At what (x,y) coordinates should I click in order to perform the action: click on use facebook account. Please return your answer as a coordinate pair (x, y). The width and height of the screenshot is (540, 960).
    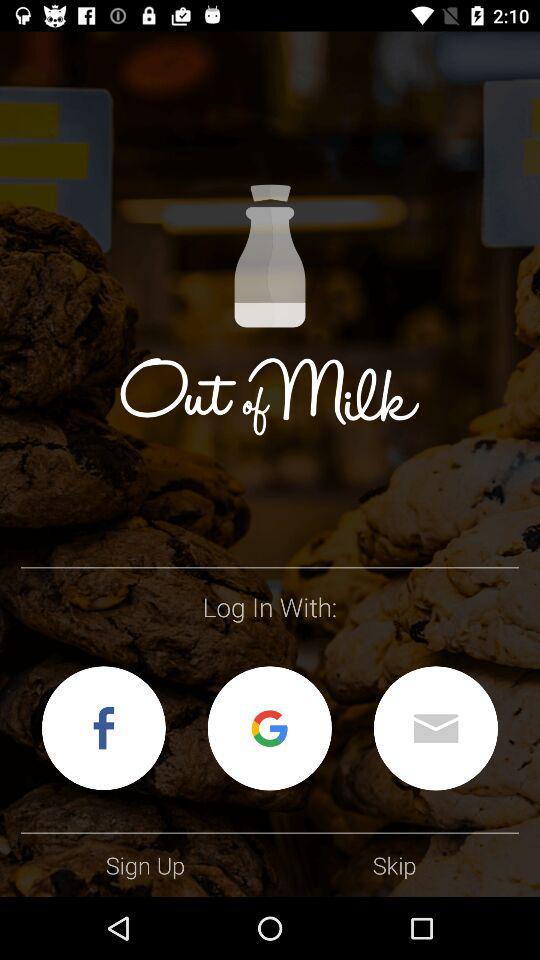
    Looking at the image, I should click on (103, 727).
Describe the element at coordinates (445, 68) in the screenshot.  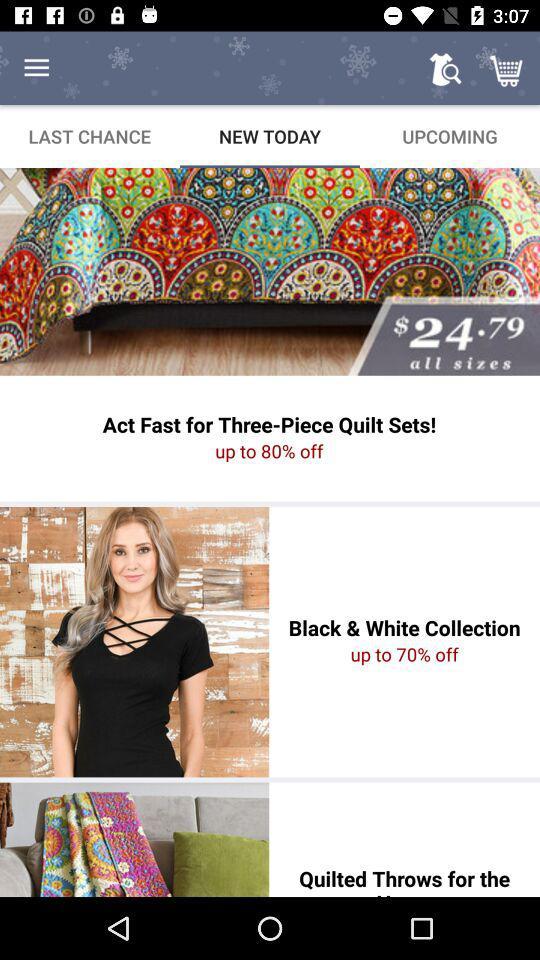
I see `icon above upcoming icon` at that location.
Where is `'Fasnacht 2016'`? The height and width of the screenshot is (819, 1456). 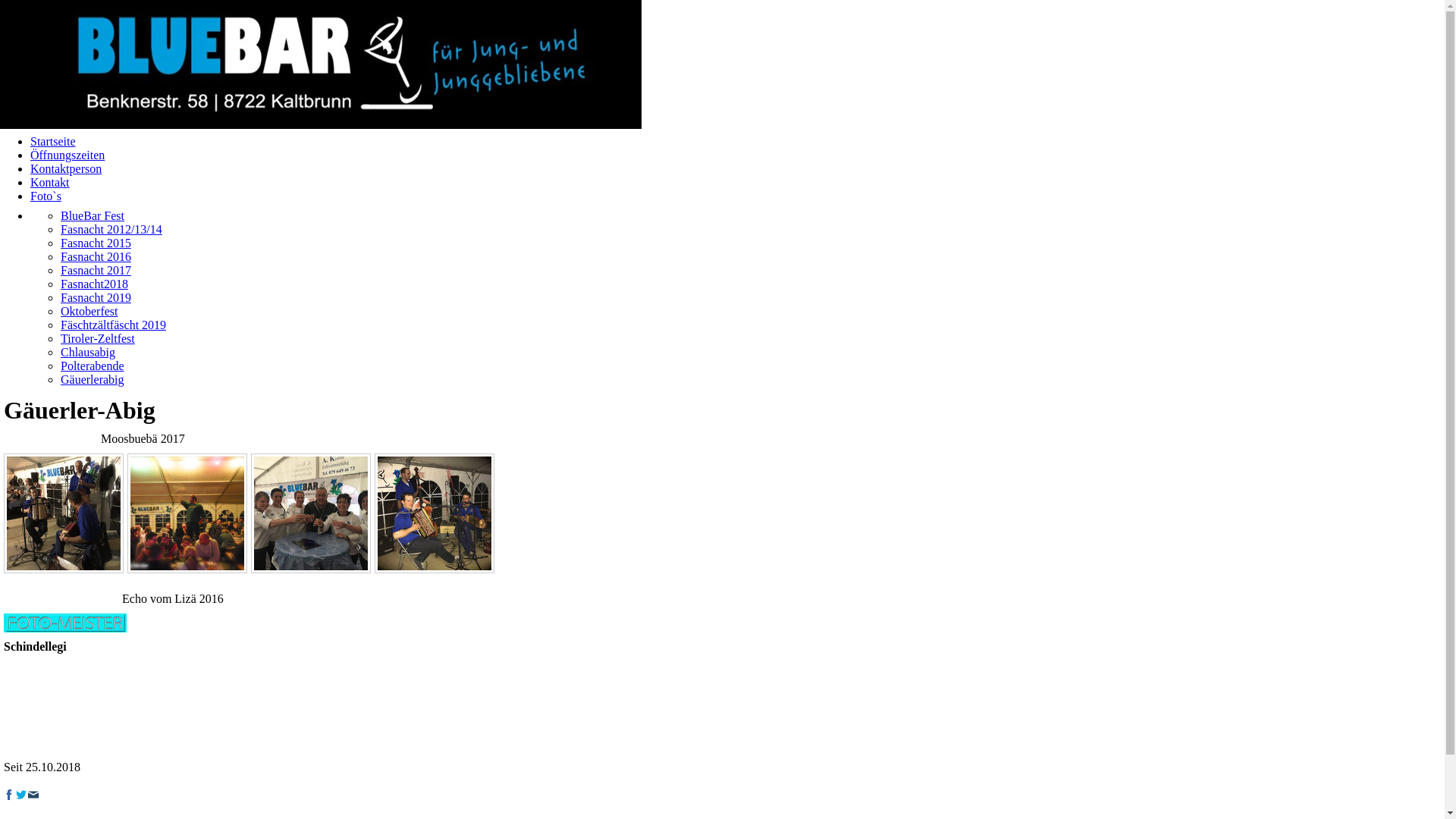 'Fasnacht 2016' is located at coordinates (61, 256).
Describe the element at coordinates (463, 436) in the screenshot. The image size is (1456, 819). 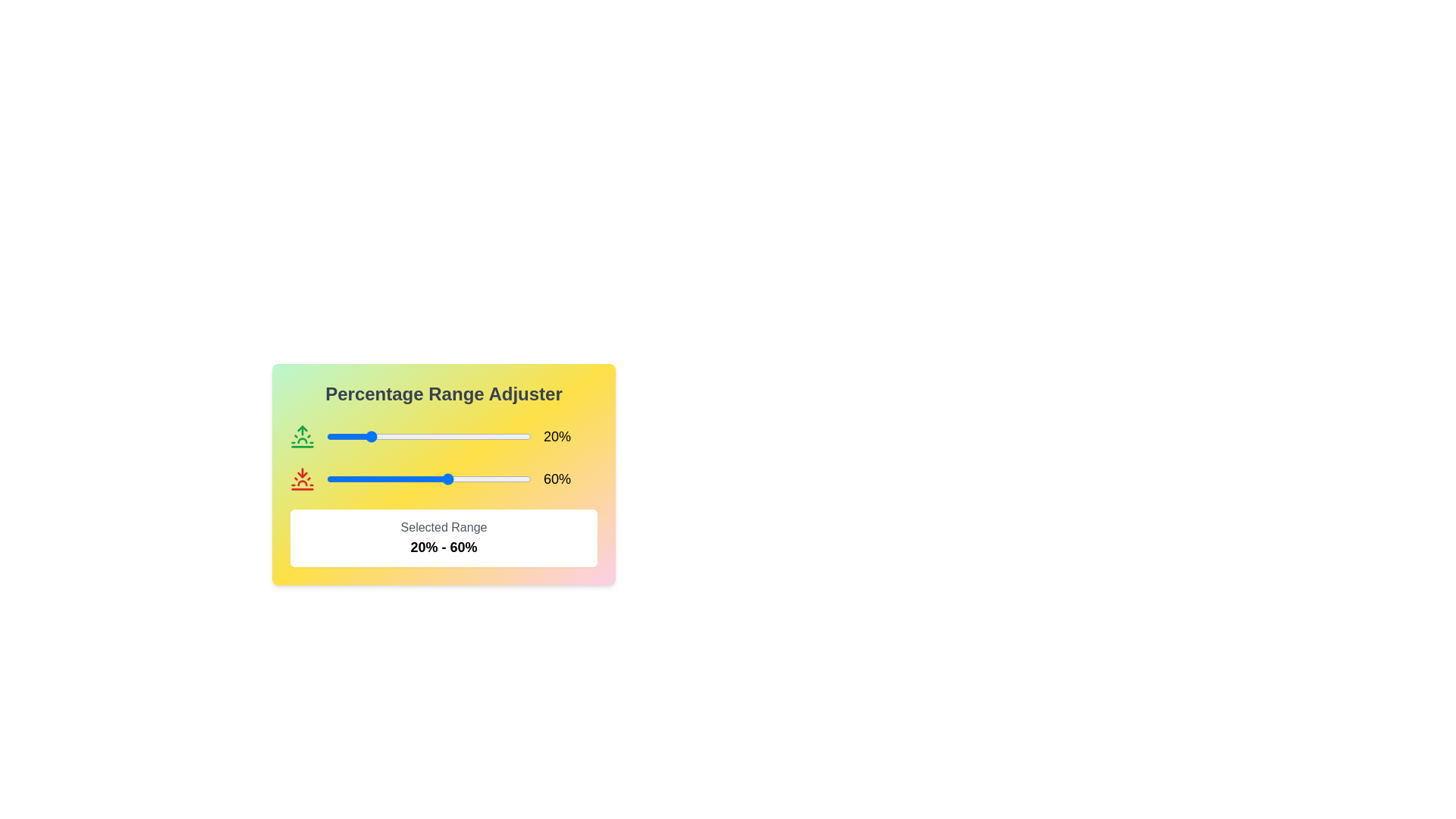
I see `the slider` at that location.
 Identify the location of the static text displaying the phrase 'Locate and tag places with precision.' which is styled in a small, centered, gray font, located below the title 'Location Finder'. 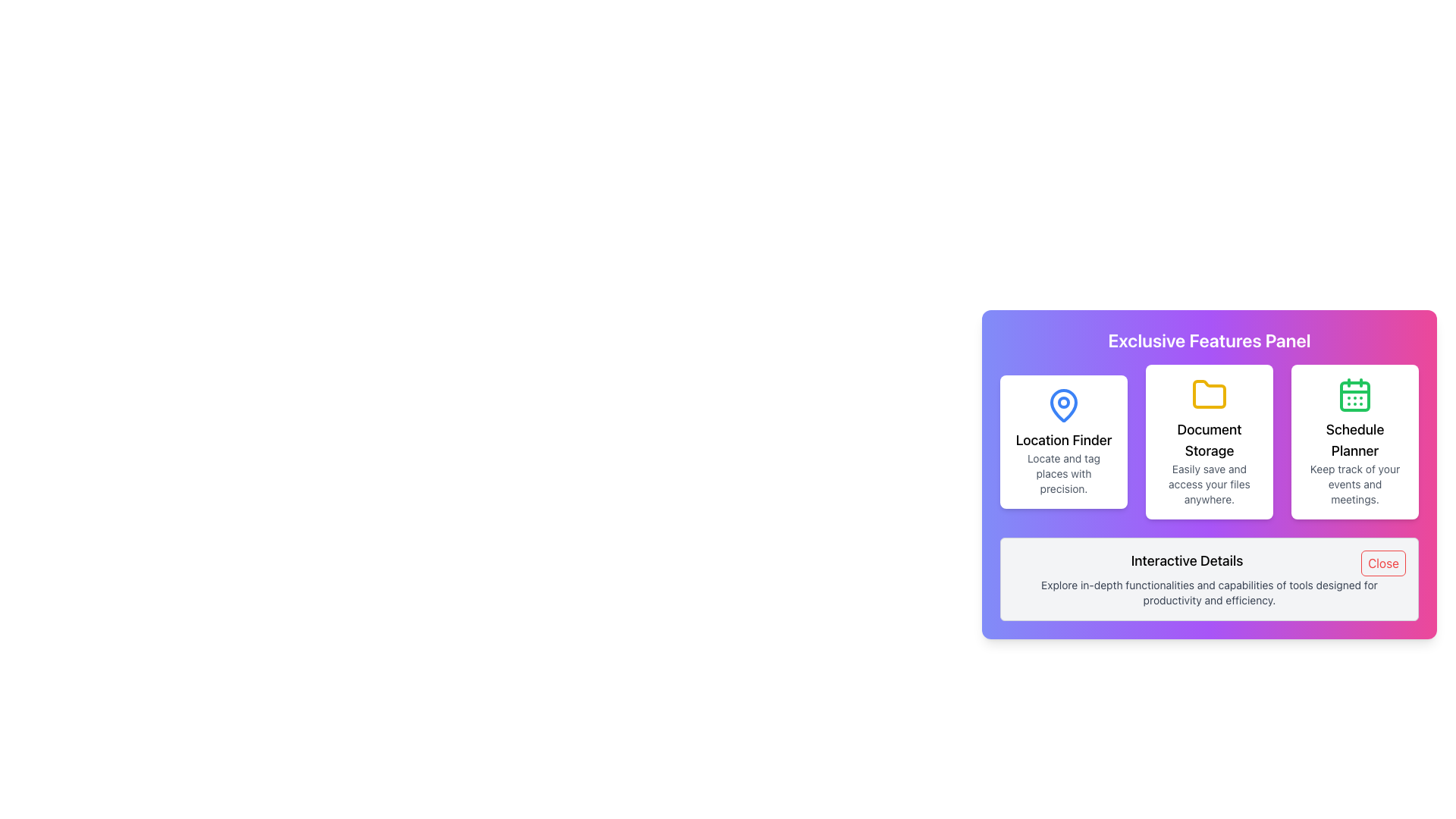
(1062, 472).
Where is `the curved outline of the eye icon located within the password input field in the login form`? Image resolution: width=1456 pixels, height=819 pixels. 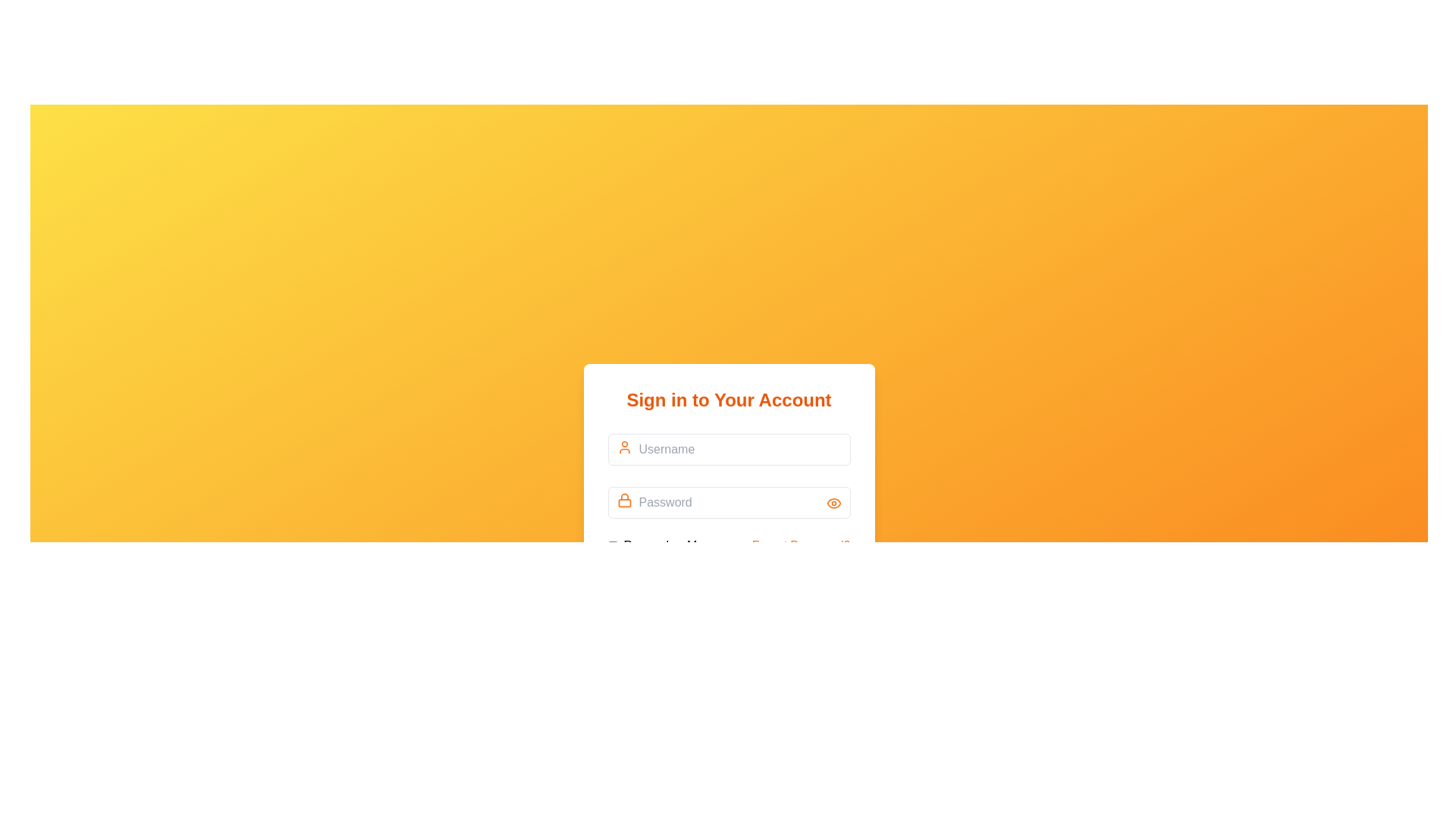 the curved outline of the eye icon located within the password input field in the login form is located at coordinates (833, 503).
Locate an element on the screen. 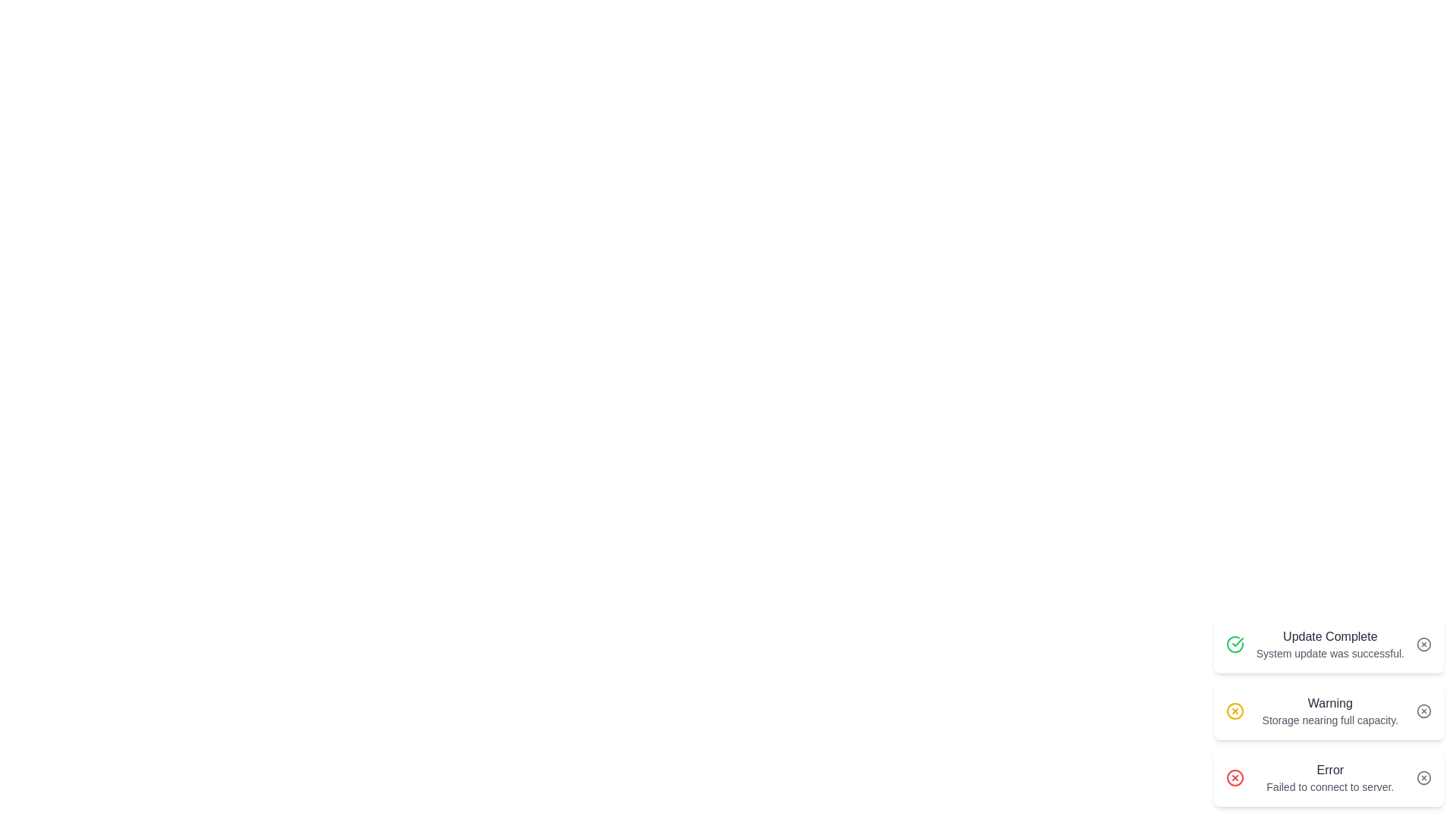  the 'Update Complete' text label element is located at coordinates (1329, 637).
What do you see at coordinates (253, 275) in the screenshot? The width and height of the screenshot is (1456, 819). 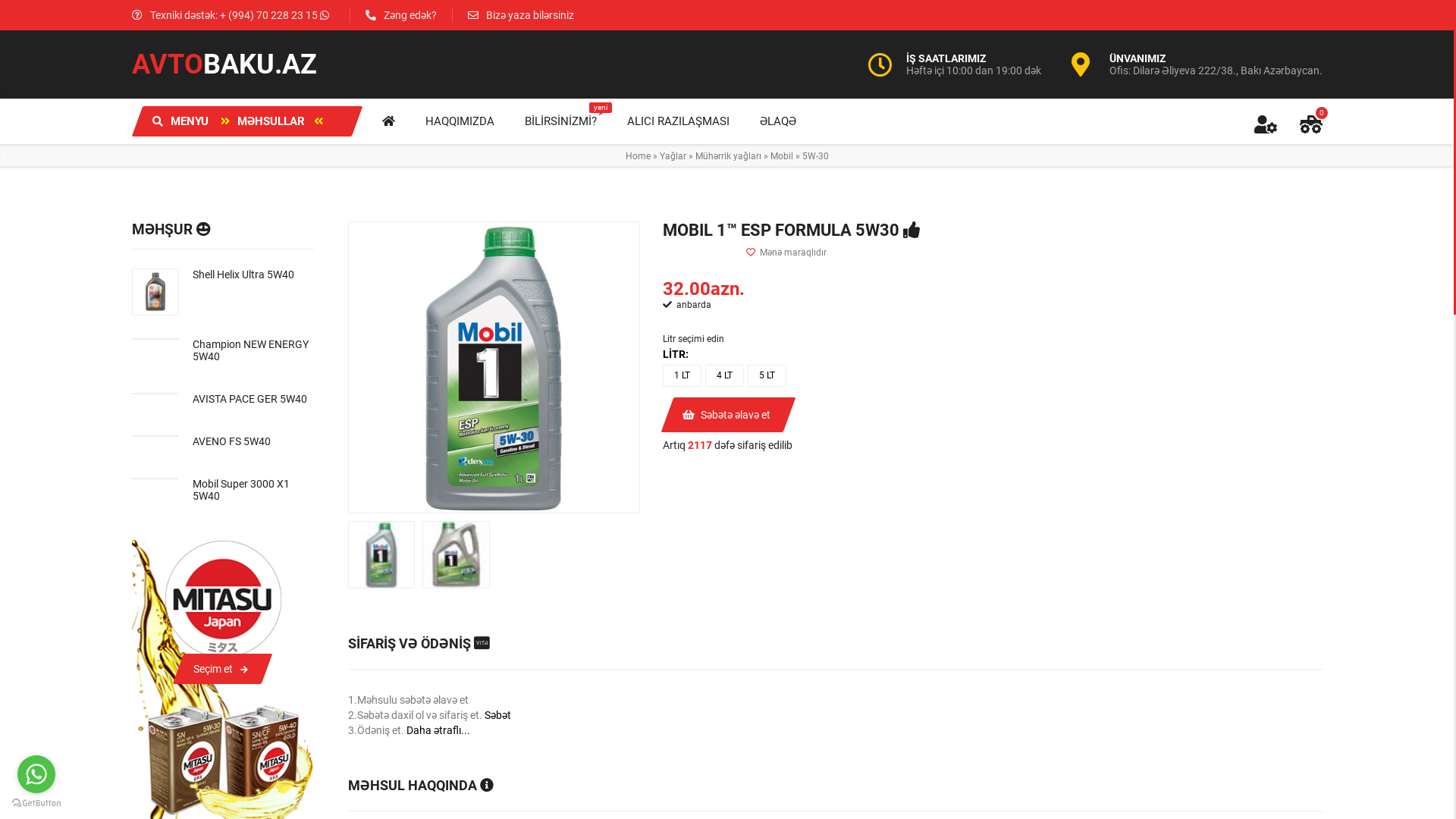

----------------------------------------

Task requirements: Copy out verbatim the part of the rows above that opens with the line containing "Describe the element at coordinates (463, 436)" and closes with the line containing "(1062, 472).", both lines included, and leave the pictures out of your answer.

Full output:
Describe the element at coordinates (463, 436) in the screenshot. The image size is (1456, 819). 
I see `the slider` at that location.
 Identify the location of the static text displaying the phrase 'Locate and tag places with precision.' which is styled in a small, centered, gray font, located below the title 'Location Finder'. 
(1062, 472).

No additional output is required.